-------- Available data --------

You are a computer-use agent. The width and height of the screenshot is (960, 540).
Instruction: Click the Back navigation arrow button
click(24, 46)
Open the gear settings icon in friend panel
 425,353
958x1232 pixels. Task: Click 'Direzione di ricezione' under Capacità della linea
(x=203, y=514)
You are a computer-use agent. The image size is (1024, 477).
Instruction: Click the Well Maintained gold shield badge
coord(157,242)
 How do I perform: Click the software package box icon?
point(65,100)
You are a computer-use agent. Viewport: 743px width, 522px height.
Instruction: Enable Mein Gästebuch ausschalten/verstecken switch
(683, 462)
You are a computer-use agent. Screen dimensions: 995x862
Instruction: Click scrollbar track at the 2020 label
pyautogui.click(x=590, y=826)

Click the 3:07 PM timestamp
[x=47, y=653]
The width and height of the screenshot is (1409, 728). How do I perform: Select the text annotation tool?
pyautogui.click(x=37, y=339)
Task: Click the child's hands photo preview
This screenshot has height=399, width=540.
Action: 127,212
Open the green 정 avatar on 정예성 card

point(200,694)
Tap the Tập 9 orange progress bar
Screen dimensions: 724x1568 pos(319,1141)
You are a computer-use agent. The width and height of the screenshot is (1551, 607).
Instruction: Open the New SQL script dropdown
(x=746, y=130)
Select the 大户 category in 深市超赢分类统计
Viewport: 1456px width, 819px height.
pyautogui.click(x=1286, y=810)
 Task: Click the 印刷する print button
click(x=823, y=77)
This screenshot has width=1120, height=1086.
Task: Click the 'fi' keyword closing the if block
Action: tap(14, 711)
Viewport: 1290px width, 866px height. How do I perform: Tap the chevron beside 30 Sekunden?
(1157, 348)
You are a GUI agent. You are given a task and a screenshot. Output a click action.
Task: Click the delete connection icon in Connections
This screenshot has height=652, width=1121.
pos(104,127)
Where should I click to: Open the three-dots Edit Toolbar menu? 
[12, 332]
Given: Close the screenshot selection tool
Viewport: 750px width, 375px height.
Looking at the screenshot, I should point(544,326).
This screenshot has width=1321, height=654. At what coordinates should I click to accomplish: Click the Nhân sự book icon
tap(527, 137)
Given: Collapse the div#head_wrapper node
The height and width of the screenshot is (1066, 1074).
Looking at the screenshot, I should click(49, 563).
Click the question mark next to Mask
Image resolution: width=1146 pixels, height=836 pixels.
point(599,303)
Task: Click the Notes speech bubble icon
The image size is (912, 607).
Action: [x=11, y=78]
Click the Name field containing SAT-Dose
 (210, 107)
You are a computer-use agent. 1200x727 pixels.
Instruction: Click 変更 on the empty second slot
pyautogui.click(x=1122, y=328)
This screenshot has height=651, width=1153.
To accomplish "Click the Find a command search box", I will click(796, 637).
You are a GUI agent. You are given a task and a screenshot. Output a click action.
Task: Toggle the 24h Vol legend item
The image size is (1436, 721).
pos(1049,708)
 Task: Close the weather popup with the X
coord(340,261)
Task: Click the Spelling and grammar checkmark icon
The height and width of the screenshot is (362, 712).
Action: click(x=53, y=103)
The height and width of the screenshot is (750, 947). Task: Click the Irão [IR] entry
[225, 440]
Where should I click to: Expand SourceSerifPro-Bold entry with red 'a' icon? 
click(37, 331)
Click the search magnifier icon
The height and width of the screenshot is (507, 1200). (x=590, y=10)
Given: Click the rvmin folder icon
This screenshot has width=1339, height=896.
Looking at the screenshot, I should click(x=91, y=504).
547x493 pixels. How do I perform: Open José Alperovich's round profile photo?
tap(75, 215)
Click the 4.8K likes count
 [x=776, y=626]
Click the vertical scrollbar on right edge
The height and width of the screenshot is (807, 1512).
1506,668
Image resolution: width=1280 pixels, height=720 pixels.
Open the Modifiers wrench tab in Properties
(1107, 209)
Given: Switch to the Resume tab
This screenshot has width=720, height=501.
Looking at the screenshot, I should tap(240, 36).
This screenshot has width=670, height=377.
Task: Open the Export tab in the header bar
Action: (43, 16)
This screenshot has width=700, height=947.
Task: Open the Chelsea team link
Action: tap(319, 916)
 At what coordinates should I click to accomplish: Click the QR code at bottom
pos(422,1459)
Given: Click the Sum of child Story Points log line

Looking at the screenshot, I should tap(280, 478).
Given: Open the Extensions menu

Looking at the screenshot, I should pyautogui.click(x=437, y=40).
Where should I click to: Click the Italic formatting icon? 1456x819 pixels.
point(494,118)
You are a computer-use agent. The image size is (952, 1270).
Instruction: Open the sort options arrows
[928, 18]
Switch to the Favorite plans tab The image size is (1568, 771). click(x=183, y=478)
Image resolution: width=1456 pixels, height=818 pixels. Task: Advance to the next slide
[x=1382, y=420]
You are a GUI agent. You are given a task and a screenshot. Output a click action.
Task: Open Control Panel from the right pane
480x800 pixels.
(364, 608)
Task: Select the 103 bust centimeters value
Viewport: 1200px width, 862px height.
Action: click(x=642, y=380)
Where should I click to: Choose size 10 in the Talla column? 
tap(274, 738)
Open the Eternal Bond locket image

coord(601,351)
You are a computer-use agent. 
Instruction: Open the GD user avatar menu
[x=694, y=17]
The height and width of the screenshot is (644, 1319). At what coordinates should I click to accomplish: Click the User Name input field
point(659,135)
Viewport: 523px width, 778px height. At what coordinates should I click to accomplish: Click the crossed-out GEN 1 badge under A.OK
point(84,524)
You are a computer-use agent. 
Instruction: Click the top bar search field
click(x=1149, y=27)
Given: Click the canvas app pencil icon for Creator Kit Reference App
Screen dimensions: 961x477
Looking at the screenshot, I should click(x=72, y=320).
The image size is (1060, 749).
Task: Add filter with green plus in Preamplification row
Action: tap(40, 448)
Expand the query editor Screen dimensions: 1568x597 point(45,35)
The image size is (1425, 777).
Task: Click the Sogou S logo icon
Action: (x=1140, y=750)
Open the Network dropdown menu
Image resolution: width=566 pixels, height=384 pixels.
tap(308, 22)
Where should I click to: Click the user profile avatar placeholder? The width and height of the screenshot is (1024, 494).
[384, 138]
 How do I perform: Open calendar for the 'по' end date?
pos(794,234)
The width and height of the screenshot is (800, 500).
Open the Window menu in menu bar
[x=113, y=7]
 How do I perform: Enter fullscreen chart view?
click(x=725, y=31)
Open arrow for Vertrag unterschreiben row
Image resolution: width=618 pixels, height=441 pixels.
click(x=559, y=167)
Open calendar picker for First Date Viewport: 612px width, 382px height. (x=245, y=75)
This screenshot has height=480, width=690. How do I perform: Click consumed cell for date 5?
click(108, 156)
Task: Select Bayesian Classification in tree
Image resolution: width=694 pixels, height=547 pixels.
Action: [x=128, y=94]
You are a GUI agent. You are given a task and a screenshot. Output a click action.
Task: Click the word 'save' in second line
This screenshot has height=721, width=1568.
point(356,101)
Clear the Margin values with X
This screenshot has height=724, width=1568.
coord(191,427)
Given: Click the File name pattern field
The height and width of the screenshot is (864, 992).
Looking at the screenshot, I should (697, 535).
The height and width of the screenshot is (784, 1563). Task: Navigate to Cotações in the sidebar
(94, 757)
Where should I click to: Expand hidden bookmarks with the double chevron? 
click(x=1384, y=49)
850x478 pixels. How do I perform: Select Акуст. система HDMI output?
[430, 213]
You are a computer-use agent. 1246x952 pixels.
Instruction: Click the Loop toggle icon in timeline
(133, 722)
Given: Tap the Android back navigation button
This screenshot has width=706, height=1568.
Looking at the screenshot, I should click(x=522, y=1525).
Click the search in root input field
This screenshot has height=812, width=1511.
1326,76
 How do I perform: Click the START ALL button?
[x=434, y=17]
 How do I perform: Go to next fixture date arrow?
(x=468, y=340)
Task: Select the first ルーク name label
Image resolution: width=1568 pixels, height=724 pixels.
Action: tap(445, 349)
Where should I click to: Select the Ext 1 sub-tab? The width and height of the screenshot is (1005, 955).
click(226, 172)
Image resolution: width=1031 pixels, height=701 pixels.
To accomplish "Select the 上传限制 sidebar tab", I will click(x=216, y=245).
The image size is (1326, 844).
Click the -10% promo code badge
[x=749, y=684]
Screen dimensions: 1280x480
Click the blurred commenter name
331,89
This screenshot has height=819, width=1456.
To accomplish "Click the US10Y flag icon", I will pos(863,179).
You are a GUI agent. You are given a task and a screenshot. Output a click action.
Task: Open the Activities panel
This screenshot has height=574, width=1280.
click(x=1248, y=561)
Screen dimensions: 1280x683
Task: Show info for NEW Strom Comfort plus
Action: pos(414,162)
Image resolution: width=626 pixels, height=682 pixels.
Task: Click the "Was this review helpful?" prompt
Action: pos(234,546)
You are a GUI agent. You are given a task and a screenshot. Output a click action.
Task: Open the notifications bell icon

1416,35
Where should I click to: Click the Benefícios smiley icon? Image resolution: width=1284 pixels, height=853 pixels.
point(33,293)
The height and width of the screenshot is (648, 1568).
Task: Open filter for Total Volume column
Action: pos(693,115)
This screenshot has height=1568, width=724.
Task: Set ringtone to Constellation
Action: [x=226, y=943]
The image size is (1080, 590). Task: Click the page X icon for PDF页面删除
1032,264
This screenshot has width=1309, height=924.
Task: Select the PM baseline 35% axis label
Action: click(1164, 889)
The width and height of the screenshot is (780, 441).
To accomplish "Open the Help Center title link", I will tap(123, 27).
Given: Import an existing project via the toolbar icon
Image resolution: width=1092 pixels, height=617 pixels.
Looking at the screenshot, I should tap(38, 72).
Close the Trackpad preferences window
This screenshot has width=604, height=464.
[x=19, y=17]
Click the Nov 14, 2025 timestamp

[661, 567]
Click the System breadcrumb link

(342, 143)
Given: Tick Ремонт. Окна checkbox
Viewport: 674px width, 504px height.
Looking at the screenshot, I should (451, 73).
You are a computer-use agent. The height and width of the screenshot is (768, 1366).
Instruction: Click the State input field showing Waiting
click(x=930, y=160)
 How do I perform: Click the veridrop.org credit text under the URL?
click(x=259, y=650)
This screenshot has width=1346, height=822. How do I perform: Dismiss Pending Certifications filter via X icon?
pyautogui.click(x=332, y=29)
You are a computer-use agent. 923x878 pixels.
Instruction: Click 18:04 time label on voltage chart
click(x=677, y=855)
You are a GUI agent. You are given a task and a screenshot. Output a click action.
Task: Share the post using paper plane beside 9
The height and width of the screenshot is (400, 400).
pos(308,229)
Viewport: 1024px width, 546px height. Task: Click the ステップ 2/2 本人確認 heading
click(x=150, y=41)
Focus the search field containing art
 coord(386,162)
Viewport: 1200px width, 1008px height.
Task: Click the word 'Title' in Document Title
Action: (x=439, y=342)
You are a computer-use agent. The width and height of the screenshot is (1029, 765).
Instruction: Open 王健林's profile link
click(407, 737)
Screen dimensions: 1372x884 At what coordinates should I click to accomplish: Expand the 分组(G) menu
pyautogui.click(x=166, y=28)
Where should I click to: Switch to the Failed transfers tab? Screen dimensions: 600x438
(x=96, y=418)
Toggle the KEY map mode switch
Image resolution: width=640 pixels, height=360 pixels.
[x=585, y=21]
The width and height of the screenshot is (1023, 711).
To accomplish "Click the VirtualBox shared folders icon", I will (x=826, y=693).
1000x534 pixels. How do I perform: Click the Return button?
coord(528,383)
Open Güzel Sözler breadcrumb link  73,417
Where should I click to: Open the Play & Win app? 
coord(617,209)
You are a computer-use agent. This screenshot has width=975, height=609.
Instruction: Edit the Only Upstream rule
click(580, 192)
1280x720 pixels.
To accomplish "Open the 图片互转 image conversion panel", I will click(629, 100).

--------

## What you should do
The answer is the lines above between the line holding "The height and width of the screenshot is (362, 712)." and the line holding "Given: Switch to the Resume tab", inclusive, each written out exactly, and no others.

## Reply to the task
The height and width of the screenshot is (362, 712).
Action: click(x=53, y=103)
The height and width of the screenshot is (750, 947). Task: Click the Irão [IR] entry
[225, 440]
Where should I click to: Expand SourceSerifPro-Bold entry with red 'a' icon? 
click(37, 331)
Click the search magnifier icon
The height and width of the screenshot is (507, 1200). (x=590, y=10)
Given: Click the rvmin folder icon
This screenshot has width=1339, height=896.
Looking at the screenshot, I should click(x=91, y=504).
547x493 pixels. How do I perform: Open José Alperovich's round profile photo?
tap(75, 215)
Click the 4.8K likes count
 [x=776, y=626]
Click the vertical scrollbar on right edge
The height and width of the screenshot is (807, 1512).
1506,668
Image resolution: width=1280 pixels, height=720 pixels.
Open the Modifiers wrench tab in Properties
(1107, 209)
Given: Switch to the Resume tab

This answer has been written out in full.